Each rocky mineral has its own melting temperature. For example, tin melts when it gets more than twice as hot as boiling water. The melting point of silicon is almost five times as hot as molten tin. Since most rocks are mixtures of several minerals, the ingredients melt and separate at different temperatures. As the molten mixture cools, the minerals also freeze solid at different temperatures.
The most dramatic rock melting goes on down inside the earth. The average thickness of the earth's rocky crust is about 40 miles. It is somewhat like a shell, shattered into about six major and many smaller sections called plates. Where two plates rub together, pockets of molten rock called magma may form deep below the surface.
Now and then, mysterious stresses cause the magma to erupt in rivers of lava and fiery clouds of gases. On the surface, the molten lava soon cools to form granites and other igneous rocks. We are told that the infant earth was a mass of molten material. As it cooled, its lighter materials formed the solid crust.

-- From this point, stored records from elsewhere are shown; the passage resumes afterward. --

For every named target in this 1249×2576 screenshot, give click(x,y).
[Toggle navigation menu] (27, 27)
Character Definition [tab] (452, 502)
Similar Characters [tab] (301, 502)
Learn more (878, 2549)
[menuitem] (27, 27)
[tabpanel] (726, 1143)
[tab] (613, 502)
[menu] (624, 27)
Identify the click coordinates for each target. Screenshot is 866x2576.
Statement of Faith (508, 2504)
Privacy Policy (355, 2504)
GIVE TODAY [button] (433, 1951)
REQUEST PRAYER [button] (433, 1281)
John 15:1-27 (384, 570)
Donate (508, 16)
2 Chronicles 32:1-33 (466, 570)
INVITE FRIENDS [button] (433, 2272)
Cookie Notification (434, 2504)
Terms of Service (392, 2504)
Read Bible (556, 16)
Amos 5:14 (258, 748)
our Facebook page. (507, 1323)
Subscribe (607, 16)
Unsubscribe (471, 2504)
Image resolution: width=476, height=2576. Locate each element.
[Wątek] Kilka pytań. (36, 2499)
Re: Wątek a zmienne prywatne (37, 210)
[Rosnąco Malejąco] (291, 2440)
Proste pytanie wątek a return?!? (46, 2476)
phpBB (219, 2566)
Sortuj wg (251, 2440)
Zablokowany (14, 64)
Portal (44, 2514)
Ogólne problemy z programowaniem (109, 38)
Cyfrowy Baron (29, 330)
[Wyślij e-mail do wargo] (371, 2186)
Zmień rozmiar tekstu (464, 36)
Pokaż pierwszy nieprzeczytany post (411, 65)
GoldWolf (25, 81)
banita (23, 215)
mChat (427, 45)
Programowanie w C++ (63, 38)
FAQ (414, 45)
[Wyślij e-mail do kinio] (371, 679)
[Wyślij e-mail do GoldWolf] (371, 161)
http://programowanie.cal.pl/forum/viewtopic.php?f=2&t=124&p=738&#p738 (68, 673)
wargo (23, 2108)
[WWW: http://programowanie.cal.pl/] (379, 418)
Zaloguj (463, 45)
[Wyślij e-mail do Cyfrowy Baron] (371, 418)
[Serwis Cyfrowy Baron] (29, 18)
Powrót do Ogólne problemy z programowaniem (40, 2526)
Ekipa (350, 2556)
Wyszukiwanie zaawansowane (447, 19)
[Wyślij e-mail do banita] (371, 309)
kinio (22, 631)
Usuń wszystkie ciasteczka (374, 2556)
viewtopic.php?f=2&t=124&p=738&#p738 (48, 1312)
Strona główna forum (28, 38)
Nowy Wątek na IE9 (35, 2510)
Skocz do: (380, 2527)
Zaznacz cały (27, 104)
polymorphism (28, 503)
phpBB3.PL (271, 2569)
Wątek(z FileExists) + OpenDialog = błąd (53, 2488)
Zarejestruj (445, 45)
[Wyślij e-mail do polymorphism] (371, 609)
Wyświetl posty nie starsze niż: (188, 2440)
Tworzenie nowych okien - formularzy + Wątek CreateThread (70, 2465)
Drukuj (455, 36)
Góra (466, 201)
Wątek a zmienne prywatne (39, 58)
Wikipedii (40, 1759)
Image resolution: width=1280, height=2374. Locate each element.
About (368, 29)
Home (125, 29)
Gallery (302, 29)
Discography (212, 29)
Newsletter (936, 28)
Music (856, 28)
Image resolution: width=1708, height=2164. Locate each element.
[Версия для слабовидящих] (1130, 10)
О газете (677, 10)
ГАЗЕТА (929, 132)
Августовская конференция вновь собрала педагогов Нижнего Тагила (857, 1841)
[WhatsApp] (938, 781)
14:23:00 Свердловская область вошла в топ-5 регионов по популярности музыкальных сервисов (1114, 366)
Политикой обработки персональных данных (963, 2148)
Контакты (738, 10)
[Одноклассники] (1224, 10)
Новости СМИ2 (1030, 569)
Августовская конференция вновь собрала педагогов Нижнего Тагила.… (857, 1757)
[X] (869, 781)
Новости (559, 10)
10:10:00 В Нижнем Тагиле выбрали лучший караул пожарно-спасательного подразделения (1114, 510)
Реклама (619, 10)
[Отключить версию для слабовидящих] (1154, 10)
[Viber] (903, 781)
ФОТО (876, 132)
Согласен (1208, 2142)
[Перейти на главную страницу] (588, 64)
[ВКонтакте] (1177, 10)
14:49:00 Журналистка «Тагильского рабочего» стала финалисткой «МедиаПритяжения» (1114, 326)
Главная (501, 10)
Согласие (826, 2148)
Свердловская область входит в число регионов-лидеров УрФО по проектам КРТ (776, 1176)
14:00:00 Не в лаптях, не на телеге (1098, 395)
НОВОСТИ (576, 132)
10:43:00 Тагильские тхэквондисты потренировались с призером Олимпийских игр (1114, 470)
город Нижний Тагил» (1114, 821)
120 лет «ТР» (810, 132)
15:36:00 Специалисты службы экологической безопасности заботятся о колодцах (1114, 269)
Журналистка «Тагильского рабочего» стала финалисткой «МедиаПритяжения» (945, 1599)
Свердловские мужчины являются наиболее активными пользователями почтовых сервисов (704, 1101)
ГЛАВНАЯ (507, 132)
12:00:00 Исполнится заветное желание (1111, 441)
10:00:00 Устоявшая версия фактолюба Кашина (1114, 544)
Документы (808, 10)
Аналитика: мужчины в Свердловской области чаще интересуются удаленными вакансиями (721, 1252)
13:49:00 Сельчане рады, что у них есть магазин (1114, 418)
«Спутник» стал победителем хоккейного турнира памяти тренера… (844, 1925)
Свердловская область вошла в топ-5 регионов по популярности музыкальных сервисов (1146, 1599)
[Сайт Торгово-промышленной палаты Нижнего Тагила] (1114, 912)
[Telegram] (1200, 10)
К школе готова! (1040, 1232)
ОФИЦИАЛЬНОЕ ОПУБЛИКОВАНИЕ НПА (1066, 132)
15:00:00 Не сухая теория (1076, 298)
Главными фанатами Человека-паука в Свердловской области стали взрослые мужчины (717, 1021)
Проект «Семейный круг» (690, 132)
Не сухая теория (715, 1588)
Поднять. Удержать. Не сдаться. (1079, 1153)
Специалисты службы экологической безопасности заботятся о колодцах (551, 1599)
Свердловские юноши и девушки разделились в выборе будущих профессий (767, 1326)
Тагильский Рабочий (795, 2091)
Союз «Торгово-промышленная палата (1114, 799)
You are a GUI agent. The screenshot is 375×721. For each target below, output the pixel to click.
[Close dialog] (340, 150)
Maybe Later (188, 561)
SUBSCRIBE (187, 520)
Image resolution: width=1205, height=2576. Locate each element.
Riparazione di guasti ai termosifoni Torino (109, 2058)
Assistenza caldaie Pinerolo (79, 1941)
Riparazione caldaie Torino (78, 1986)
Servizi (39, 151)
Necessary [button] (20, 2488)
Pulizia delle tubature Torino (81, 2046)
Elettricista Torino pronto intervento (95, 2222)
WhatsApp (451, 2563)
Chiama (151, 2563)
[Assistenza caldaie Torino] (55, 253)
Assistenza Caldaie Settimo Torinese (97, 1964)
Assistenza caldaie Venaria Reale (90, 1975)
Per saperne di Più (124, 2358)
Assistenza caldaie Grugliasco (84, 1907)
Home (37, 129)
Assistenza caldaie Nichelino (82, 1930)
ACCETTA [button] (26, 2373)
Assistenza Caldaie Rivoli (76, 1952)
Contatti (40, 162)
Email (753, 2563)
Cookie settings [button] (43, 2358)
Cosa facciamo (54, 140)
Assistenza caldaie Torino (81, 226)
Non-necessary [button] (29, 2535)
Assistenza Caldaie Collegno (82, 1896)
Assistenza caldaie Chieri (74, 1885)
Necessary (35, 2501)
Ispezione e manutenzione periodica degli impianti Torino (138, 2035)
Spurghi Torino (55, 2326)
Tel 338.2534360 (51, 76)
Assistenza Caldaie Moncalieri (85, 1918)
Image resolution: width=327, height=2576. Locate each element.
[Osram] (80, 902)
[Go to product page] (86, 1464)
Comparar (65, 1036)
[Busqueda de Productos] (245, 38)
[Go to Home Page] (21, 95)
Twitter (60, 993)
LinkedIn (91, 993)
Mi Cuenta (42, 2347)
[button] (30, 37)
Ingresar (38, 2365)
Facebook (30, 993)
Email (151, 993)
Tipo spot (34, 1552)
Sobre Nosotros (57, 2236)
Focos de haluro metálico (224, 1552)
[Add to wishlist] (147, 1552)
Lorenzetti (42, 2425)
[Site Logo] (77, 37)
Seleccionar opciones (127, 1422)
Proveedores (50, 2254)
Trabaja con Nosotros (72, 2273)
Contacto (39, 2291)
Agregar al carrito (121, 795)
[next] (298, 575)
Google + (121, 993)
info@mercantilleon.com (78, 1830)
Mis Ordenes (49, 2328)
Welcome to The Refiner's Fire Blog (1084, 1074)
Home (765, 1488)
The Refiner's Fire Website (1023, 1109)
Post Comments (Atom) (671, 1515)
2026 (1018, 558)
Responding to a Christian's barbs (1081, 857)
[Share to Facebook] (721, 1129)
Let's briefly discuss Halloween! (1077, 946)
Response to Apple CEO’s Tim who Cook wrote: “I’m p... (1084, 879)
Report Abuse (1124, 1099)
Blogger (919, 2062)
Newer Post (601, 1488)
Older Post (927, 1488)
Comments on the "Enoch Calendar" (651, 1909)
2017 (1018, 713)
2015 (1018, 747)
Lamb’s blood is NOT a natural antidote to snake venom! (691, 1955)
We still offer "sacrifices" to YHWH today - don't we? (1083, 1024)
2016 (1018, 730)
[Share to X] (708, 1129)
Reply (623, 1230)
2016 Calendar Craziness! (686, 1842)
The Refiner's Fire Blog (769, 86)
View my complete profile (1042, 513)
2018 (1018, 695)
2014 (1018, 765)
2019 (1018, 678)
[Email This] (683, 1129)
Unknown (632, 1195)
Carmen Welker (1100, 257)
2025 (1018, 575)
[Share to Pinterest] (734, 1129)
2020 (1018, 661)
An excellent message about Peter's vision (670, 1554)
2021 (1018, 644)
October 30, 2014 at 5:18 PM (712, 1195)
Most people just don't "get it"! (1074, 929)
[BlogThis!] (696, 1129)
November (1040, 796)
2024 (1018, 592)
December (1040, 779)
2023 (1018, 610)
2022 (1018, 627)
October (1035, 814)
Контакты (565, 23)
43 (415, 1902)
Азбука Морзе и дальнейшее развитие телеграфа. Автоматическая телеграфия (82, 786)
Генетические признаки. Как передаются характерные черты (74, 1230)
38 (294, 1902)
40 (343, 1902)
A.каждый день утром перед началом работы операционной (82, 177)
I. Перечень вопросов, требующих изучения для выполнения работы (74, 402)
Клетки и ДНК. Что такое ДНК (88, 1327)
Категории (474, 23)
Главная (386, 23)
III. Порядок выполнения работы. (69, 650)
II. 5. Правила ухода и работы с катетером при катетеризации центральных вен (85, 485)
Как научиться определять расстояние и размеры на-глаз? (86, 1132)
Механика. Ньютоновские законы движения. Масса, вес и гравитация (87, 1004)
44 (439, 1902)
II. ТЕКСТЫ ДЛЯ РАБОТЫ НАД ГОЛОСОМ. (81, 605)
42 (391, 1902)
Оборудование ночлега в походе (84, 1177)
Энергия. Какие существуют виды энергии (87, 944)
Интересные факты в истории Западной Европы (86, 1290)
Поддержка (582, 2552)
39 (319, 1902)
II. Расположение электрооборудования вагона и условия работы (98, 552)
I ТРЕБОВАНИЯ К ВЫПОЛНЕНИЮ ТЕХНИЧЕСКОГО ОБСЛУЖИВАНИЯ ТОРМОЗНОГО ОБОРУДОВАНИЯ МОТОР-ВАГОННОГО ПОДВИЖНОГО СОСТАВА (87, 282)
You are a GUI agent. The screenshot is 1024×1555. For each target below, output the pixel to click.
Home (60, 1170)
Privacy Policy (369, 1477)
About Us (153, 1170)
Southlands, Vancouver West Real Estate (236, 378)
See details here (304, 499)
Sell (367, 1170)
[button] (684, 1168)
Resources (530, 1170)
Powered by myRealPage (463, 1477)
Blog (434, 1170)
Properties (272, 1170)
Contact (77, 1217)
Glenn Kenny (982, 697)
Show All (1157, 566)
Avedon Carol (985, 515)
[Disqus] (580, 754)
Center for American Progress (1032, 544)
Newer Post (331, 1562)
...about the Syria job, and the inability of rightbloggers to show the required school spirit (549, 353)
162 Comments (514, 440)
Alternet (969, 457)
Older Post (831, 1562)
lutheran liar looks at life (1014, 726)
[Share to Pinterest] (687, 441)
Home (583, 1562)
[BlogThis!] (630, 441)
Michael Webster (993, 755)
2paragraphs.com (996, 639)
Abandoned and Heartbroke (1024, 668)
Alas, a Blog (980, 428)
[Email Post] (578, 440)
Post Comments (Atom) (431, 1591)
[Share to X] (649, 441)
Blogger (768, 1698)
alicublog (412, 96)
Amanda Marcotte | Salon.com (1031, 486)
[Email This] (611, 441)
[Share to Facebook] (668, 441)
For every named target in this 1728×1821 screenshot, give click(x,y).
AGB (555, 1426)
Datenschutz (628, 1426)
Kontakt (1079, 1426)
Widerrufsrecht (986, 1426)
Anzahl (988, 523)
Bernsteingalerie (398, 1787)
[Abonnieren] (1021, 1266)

The Bronze Age of human history began when people made tools and weapons of bronze. This alloy of copper and tin must be smelted, or melted, in furnaces that are four or five times hotter than boiling water. Our major metals are iron and steel so we live in the Iron Age. And some of our blast furnaces reach temperatures of 3,000 degrees Fahrenheit.
Meantime the spaceways of the Solar Systems are populated with large and small meteors made from planetary materials. Every day, thousands of them collide with the earth. As the average meteor falls through the atmosphere, it generates heat like a match striking sandpaper. The fiery heat from its molten minerals looks for all the world like a falling star.